BDP, EMEP, EDP, SDP ve çeşitli sol siyasi grup ve çevrelerden oluşan blok, 12 Haziran seçimine, 38 ilde bağımsız adaylarla katılırken, geri kalan illerde ise Emek Partisi seçime girmektedir.
Blok adına yapılan ya da “bağımsız adayların” bugüne kadar yaptığı açıklamalar ve blok içindeki güçlerin bugüne kadarki çizgisi dikkate alındığında, blokun; Kürt sorununun çözümünden Alevilerin isteklerine, emekçilerin haklarından, yoksullukla ve işsizlikle mücadeleye, basın özgürlüğü ve emekçi sınıfların örgütlenme özgürlüklerin, demokrasi ve emek mücadelesini güçlerinin bir araya getirmeyi amaçladığı anlaşılmaktadır. Dahası blok güçleri; seçim ve siyasi partiler yasasının (TMY başta olmak üzere diğer pek çok yasanın) demokratikleştirilmesinden, yüzde 10 barajının kaldırılmasından, parasız sağlık, eğitime ve herkese sosyal güvenceye kadar geniş bir alanda halkın başlıca sorunlarının çözümü için mücadeleyi birleştirmek istemektedirler. Yine kadınların eşitlik ve özgürlük, gençliğin güvenli bir gelecek ve özgürlük, engellilerin talepleri blokun dikkat noktasındadır. Ve elbette ülkemizin toprağını suyunu, sağlıklı bir yaşama kültürü için kentlerde ve kırda sağlıklı barınma hakkına dair talepleri savunan ve kır ve kentte hızla genişleyen çevre hareketinin talepleri blokun seçimlerde öne çıkardığı taleplerdendir.
Bu açıdan bakıldığında bugün politik arena; bir yanda ülkenin, çözülmezse başka alanlarda da adım atılamayacak başlıca sorunlarını gündemine alıp bunun üstünden mücadele yürütmeyi amaçlayan blok güçleri; öte yanda ise statükocu, ülkenin başlıca sorunlarını çözmemekte birleşmiş, ama ayrıntıdaki kimi sorunlar üstünden kavga edip kuru gürültü yapan sermaye partileri vardır.

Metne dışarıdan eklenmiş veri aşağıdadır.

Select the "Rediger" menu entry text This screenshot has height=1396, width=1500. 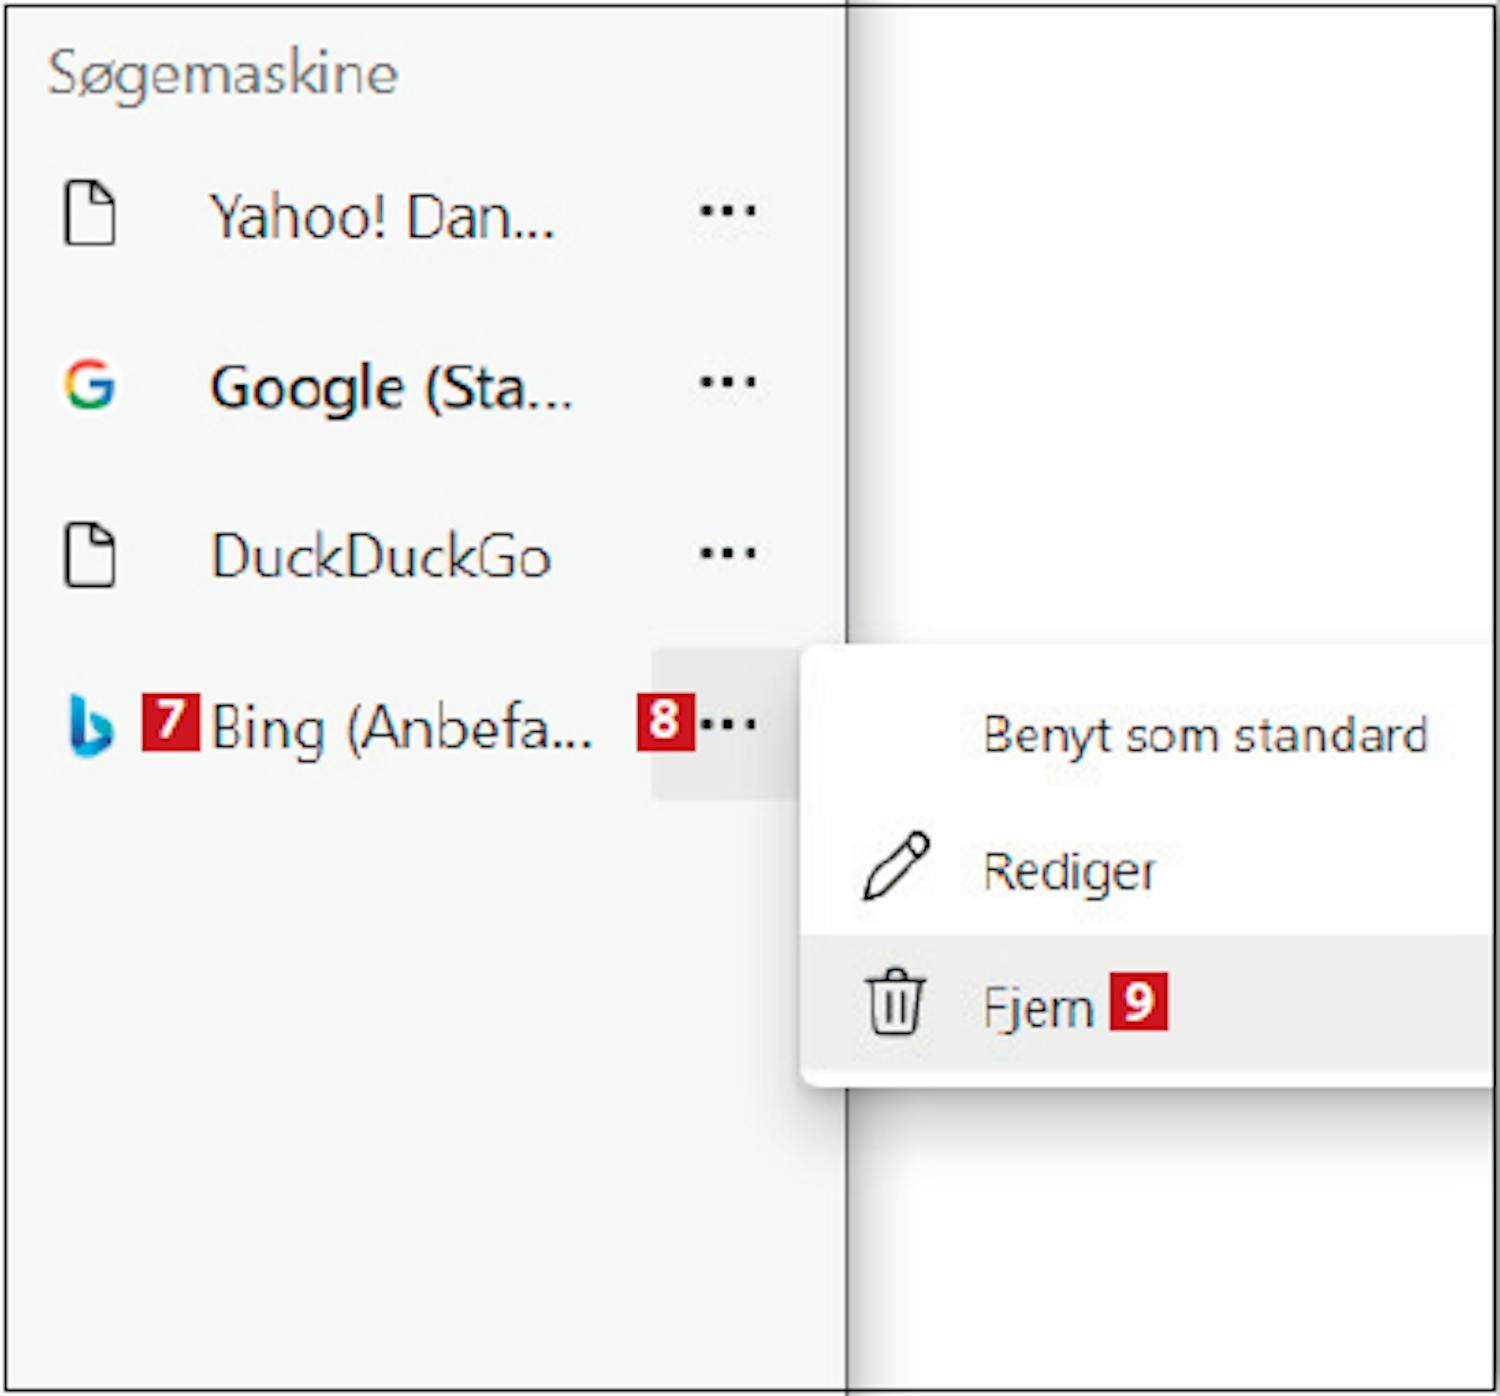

Klasik deyimiyle söylersek; bugün seçime iki parti girmektedir. Bu partilerden biri AKP, CHP, MHP merkezli oluşan düzen partilerinin bloku, öteki ise ülkenin başlıca sorunlarını çözme amaçlı bir mücadelenin ilerletilmesi için birleşmiş olan Emek Demokrasi ve Özgürlük Bloku’dur. Ve ülkenin ileri işçi ve kamu emekçisi kesimleri, emekten yana tüm çeşitli örgütlenmeler, aydınlar demokratlar, mücadeleden yana sendikacılar, emek örgütlerinin yöneticileri, aydınlar, demokratlar, sanatçılar için blok bu seçimde tüm sermaye partilerine, halk güçlerini bölen seçim taktikleri izleyenlere karşı bir seçenek olarak ortaya çıkmıştır.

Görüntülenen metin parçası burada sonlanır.